23.10.2017 - 16:28 | Son Güncellenme:
Konservatuvar mezunu bir jön Halil İbrahim Irklı. Dışarıdan bir yakışıklı oyuncu ama içeriden bakıldığında duygu dünyası zengin bir genç yazar. Oyuncu kimliğinin dışında kendi deyimiyle dramı kurgulamayı da seviyor ve yazıyor.
Röportaj: Cenk Erdem
Aslına bakarsanız zaten öncelikle bir oyun yazarı olarak parladı.
Daha ilk yazdığı oyun “Bu Sonu Mutlu Biten Hikayelerden Biri Değil’’, 18. Afife Jale Tiyatro Ödülleri’nde “Yılın En Başarılı Genç Kuşak Sanatçısı’’ dalında genç oyuncu ve yazara pırıl pırıl bir adaylık getirince sektörün yıldız tozlarını ödüllerle serpen Afife Jale ile iyi bir çıkış yakalamış oldu.
1989 doğumlu Halil İbrahim bir yandan da Arel Üniversitesi Sosyal Bilimler Enstitüsü Medya ve Kültürel Çalışmalar Bölümü'nde Yüksek Lisansını tamamlamış. Okuyor çocuk.
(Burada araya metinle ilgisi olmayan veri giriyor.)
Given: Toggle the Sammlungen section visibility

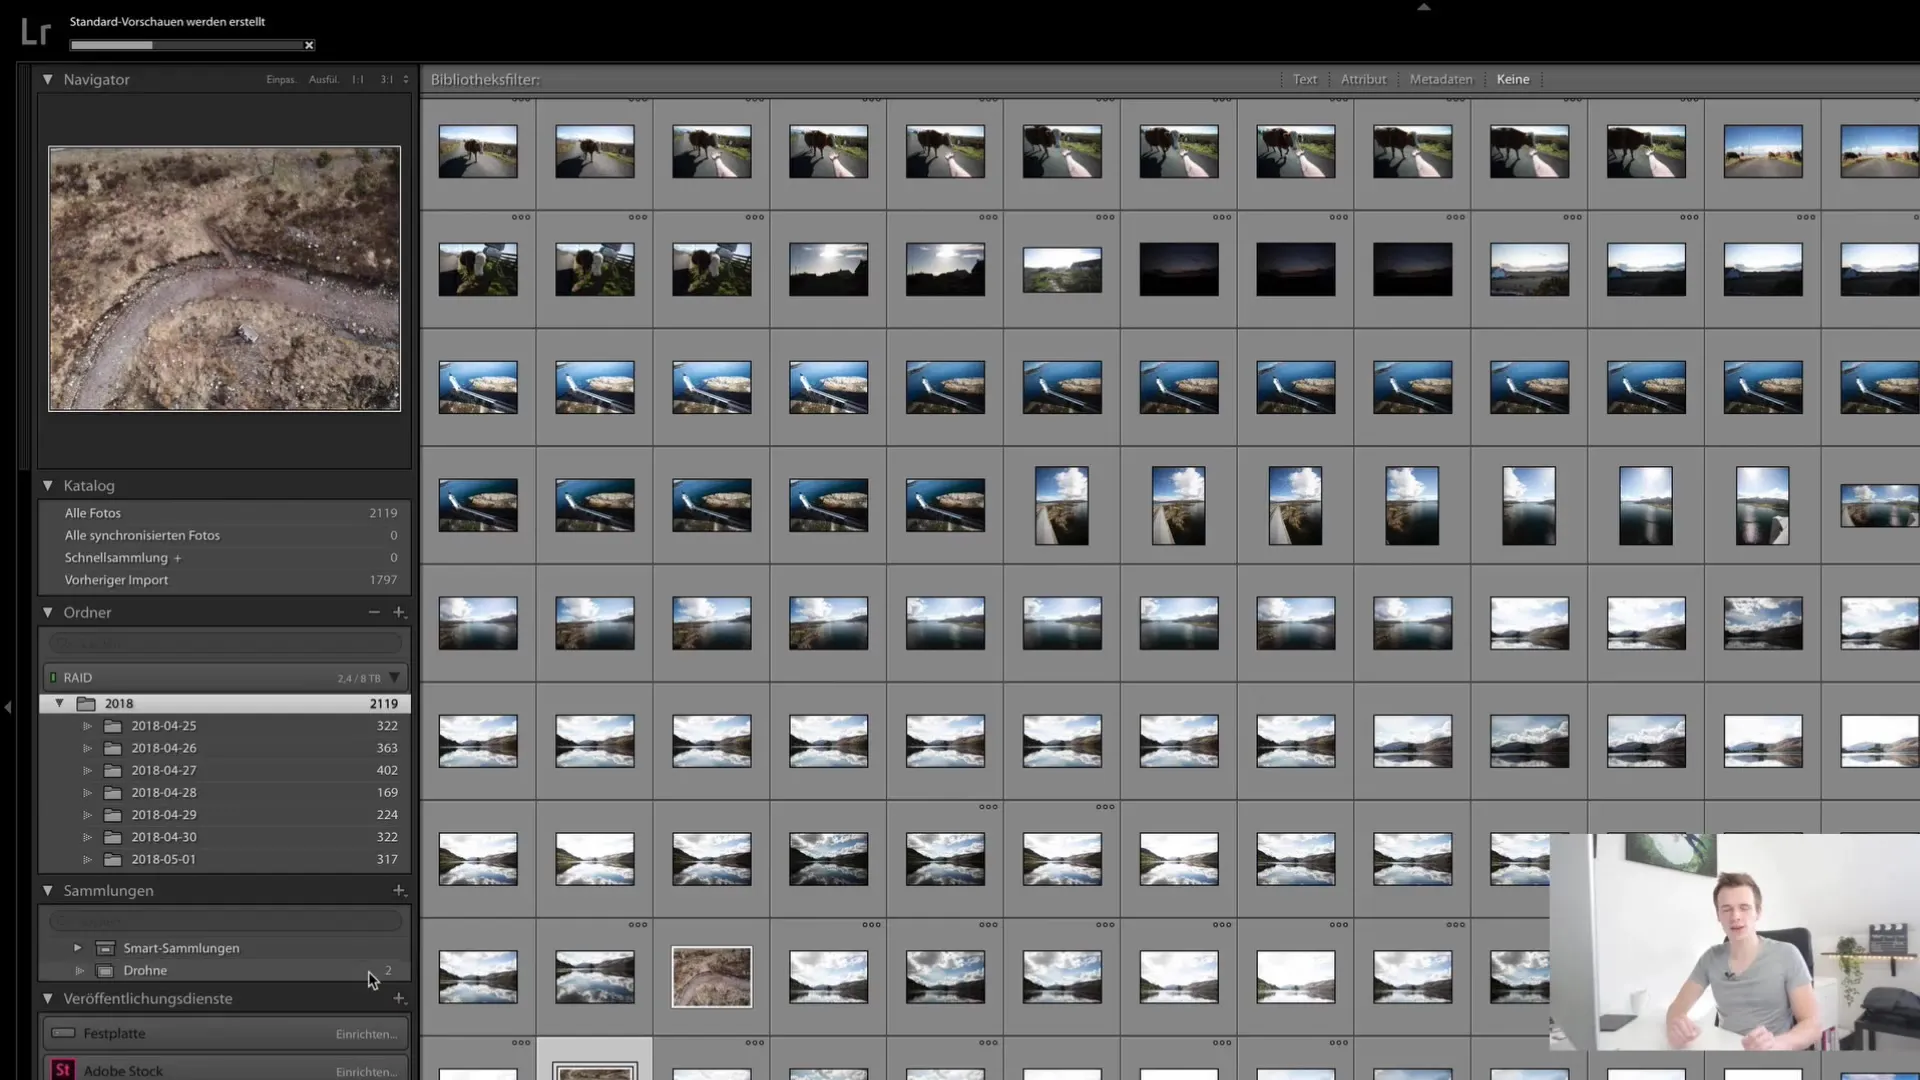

Su altı üstü sporu var mı? bilemiyorum ama hem jön hem kafalı. ( Aysel Gürel, Abone sözlerine sevgilerimle...)
2015 yılında o meşhur oyununu fazlasıyla kalın bir roman olarak yayınladı ve oyunculuk çalışmaları devam ederken ikinci romanı ‘Dolanık Aşıklar' piyasada. Kitapta bizlerle macerasını paylaşan Selin’in öyküsü Cunda’da başlayıp Midilli'ye, İstanbul'a, Düsseldorf'a , Paris'e, Londra'ya öyle çok yere uzanıyor ki bana yazarın alıp başını gitme isteği ilham vermiş olabilir gibi hissettirdi. Kitabı anlatmayayım şimdi ama sormak istediklerimi Halil İbrahim’e sordum.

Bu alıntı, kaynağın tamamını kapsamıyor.